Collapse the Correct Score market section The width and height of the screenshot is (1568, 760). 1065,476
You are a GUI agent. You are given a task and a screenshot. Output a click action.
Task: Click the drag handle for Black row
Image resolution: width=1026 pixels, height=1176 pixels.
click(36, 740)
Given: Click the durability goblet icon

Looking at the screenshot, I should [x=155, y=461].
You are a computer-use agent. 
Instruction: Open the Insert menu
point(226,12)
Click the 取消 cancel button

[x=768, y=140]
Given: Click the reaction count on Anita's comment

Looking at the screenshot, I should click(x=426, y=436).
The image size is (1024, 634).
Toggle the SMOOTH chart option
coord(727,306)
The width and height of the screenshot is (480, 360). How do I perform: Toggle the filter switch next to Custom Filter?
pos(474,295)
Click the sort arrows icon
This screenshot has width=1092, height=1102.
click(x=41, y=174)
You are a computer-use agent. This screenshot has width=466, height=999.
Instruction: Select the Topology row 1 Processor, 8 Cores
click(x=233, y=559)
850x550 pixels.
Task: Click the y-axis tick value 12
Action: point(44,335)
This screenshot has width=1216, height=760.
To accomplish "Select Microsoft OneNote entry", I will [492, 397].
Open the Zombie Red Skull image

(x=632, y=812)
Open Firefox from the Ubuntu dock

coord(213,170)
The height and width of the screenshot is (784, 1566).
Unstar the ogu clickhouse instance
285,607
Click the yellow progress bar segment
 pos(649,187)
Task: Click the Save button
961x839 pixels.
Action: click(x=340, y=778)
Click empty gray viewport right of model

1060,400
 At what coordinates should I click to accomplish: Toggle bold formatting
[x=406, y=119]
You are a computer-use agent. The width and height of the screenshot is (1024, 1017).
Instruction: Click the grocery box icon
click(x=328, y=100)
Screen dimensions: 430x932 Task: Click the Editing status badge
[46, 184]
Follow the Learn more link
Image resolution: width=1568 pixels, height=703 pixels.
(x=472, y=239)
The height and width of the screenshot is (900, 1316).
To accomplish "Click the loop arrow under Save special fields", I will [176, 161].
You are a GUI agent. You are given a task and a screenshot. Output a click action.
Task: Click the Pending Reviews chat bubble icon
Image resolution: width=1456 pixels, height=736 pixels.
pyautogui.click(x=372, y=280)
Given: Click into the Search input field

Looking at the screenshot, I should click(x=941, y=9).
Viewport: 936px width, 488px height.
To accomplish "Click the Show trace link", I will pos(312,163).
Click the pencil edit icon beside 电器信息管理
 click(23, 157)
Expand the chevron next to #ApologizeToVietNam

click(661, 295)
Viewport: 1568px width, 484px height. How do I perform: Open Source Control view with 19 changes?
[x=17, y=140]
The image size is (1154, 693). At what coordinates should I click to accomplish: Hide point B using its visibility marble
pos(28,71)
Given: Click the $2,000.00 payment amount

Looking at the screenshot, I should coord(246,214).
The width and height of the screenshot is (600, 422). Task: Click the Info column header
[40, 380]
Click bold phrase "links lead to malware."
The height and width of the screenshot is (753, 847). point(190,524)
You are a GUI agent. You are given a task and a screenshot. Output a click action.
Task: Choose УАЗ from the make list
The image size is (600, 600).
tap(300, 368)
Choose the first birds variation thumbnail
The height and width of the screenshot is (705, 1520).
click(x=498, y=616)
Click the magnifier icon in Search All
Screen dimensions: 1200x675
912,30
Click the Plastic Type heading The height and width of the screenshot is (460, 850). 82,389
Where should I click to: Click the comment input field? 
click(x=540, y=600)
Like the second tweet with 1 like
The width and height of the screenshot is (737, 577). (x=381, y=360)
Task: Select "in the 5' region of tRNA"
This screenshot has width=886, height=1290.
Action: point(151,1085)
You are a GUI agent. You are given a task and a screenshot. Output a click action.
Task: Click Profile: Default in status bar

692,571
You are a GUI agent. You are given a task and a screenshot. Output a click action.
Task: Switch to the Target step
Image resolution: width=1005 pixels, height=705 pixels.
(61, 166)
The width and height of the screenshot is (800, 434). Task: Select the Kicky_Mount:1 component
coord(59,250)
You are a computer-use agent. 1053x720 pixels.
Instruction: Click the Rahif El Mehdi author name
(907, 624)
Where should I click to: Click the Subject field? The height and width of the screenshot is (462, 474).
• • •
Exercise details = All lines of the listing holding the string "Save" must be returned, copied as they stand.

Task answer =
Task: Click the Save button
To accomplish "Click the loop arrow under Save special fields", I will [176, 161].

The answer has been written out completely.